To do - Collect every line of the records below that contains the word "menu".

Information -
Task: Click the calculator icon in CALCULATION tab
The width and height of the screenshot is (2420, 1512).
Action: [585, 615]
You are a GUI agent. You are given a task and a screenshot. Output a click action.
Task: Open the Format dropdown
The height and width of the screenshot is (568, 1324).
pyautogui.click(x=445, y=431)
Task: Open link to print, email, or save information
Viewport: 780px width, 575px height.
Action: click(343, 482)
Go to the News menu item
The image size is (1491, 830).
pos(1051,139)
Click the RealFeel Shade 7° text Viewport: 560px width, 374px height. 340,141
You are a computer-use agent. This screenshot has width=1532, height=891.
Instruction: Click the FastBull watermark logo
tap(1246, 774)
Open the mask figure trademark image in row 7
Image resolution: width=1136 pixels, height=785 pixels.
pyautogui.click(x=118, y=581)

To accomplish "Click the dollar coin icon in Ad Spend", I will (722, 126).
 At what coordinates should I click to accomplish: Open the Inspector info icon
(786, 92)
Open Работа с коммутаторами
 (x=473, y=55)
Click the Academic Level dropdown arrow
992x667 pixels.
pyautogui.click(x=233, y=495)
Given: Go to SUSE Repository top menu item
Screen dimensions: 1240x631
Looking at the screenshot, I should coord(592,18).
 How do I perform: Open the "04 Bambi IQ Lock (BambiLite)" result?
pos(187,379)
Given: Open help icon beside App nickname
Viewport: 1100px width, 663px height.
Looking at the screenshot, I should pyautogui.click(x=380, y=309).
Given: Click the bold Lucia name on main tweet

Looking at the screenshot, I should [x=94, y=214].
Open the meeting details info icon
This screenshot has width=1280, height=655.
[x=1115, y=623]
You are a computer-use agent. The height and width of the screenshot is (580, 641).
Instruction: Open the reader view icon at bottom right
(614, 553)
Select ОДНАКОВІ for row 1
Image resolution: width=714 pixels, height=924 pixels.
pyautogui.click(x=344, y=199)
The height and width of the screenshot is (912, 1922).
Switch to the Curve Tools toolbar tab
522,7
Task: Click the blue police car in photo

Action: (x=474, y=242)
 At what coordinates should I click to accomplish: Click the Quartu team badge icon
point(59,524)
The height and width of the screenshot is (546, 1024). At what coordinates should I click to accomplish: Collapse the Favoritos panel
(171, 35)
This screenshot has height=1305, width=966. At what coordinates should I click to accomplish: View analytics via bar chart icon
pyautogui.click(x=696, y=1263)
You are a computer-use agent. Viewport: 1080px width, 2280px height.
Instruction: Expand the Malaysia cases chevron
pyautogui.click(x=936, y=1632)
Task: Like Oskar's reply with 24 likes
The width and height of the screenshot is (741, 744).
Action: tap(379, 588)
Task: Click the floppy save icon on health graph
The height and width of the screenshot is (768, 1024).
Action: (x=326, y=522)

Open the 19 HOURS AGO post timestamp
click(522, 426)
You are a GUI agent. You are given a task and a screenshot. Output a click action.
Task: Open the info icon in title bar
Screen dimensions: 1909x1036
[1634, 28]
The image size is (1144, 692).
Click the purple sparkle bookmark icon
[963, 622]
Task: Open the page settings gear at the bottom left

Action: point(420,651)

Solution to this exercise -
Go to the News menu item
Given: Go to SUSE Repository top menu item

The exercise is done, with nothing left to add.